Yet the Center for Creative Leadership in Greensboro, North Carolina, wants them to do just that. "At least for a little while," say the organisation's David Horth and Charles Palus, they should doodle with the artist's pencil or the poet's pen in order to "learn how to tap into creative skills that too often lie dormant".
The business world they write, in the latest issue of Strategy & Business magazine, produced by Booz Allen & Hamilton, the management consultancy, "demands leadership that is creative and contagious, capable of inspiring and sustaining creativity throughout an organisation". The problem, they add, is that training in the management of innovation has been an afterthought or confined to executives working in research and development, the area that is often seen as creativity's only home.
They claim that getting executives to draw and to create and interpret poems, stories, music, collages and dreams helps them explore their own situations and see the problems they are confronting in a more rounded way.

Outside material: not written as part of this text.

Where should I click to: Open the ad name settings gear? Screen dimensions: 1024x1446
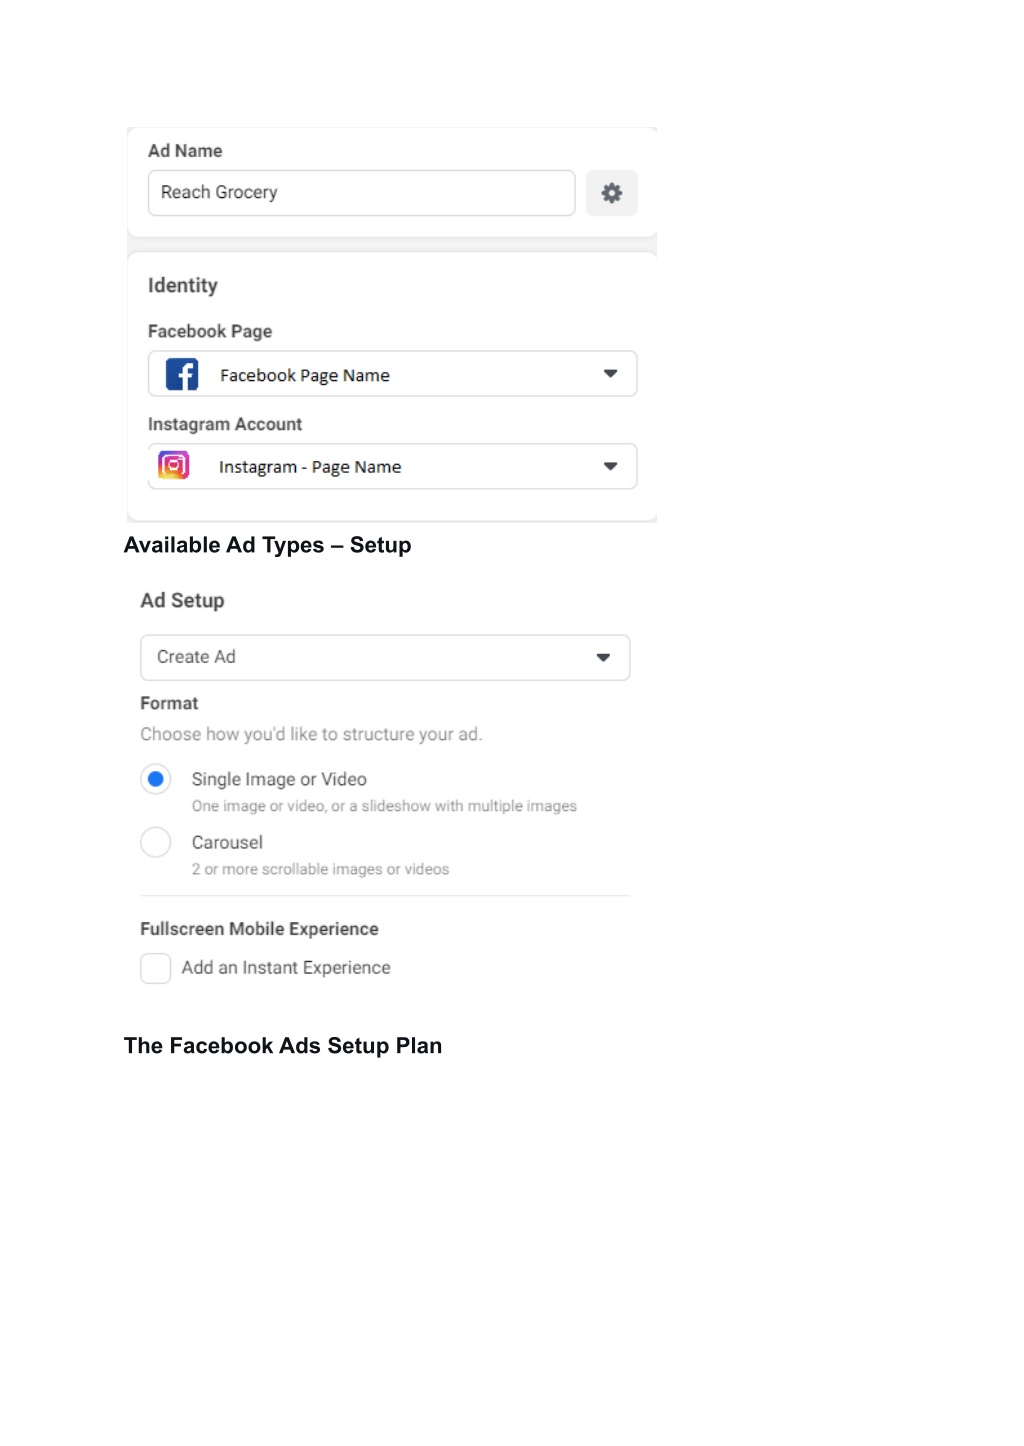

For example, they worked with a team that was seeking to deal with a long-standing product problem in a manufacturing operation. The team was composed of key managers from a variety of functions and they were tackling it as if it were purely technical. The centre's approach helped them to "see how the problem was ingrained in the culture and politics of the company". It turned out that throughout the organisation fear and anxiety about potential upheavals were getting in the way of finding a solution. Once the team appreciated the complexities it was able to come up with a more comprehensive and effective approach.
In getting there the staff at the centre had helped participants develop "R-mode thinking", more commonly known as right-brain thinking, where the intuitive and imaginative skills lie. The idea is to provide more of a counterbalance to well-developed L-mode, or left-brain, thinking, where the analytical and associated skills are.